Cyclomarins are potent anti-inflammatory cyclic peptides originally encountered in the estuarine streptomycete, strain CNB-982, and subsequently isolated from the marine obligate actinobacterium Salinispora arenicola CNS-205 along with the truncated antibacterial diketopiperazine cyclomarazines. The cyclomarins are composed of seven amino acid residues, two of which are of unique biosynthetic interest, 2-amino-3,5-dimethylhex-4-enoic acid (ADH), which has never been reported as a constituent of any peptide, and N-(1,1-dimethyl-1-allyl)-tryptophan, which is a rare example of the prenylation of a bacterial nonribosomalpeptide. The N-prenylated tryptophan residue, along with δ-hydroxyleucine, is present in both the cyclomarins and cyclomarazines, suggesting a common biosynthetic origin.
Because of the unique structural features of ADH and N-(1,1-dimethyl-1-allyl)-tryptophan, along with the extensive tailoring of the remaining residues of cyclomarin, we initiated the interrogation of the biosynthetic machinery behind cyclomarin and cyclomarazine synthesis. We were able to determine the basic steps of cyclomarin and cyclomarazine production, along with insights into how the two unique amino acids are synthesized. Furthermore, we were able to identify the oxidative enzymes involved in tailoring both peptides. Analysis of the genome sequence of S. arenicola CNS-205 revealed the cym biosynthetic gene cluster, which is dominated by cymA, encoding for a seven module nonribosomal peptide synthetase.
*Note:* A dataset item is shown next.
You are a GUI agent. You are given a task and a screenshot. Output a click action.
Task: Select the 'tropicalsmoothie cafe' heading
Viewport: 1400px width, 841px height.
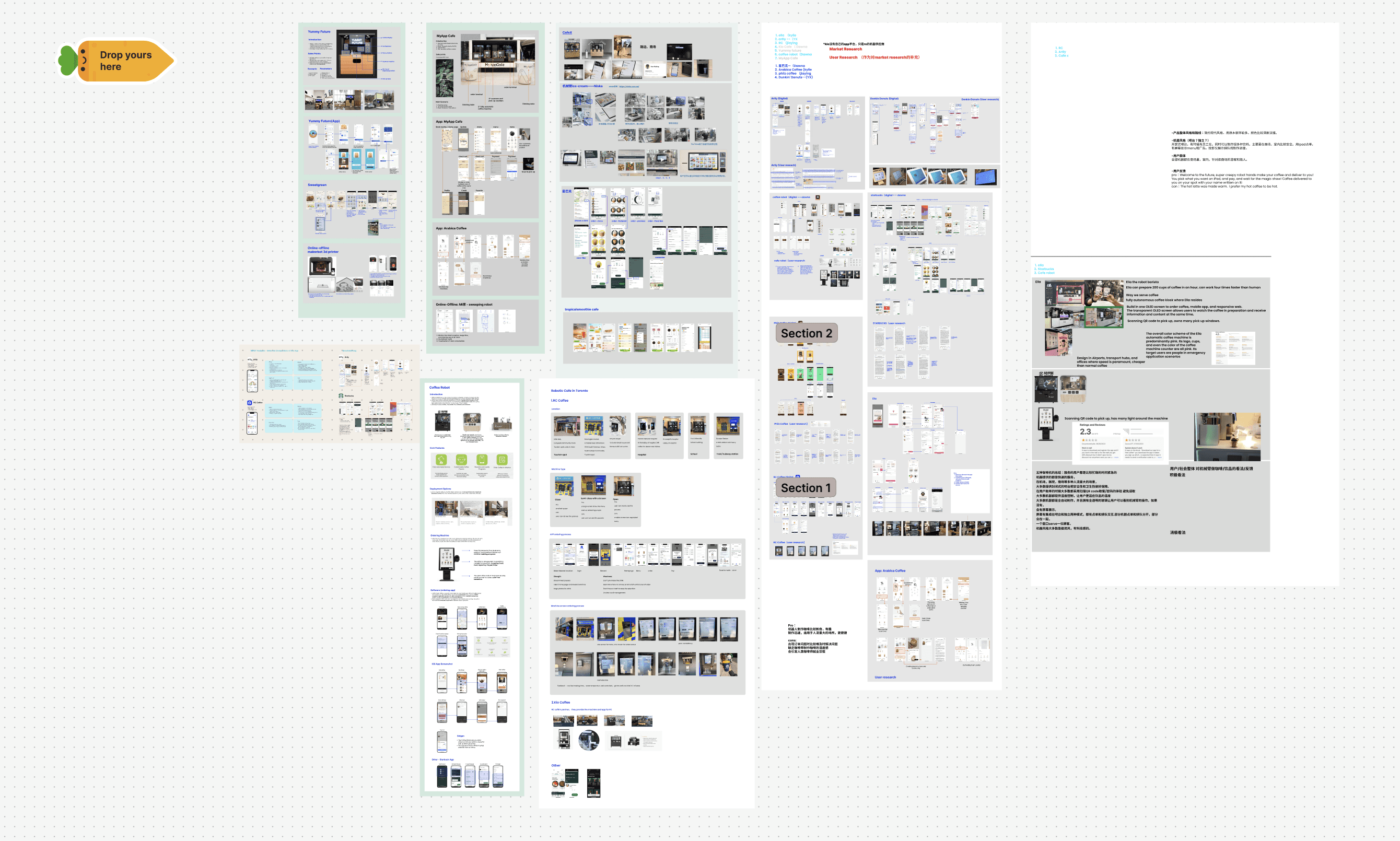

Downstream of cymA are the genes for N-(1,1- dimethyl-1-allyl)- tryptophan synthesis via the prenyltransferase CymD, and ADH via cymE-H. CymEF is an aldolase/dehydrogenase pair utilized for the key C-C bond forming step of ADH synthesis, along with a methyltransferase CymG, and a dehydrogenase CymH. Upstream of cymA is the Fe2+/α-ketoglutarate dependent leucine δ-oxygenase CymW, and three cytochrome P450s oxidases, CymO, CymS, and CymV. Bioinformatic analysis coupled with in vivo mutagenesis confirmed the role of Cym W along with CymS as a N-(1,1-dimethyl-1-allyl)- tryptophan β-hydroxylase, and CymV as a N-(1,1-dimethyl-2,3- epoxypropyl)-tryptophan epoxidase, and suggested the function of CymO as a phenylalanine β-hydroxylase . In addition to establishing the function of the xxiv aforementioned enzymes, we were able to generate the novel N-(1-methyl)-tryptophan and N-(1-propargyl)-tryptophan analogs of both sized peptides in the cymD deficient mutant, confirming the preference for N-alkylated tryptophan residues and the amenability of cyclomarin and cyclomarazine to derivatization via mutasynthesis.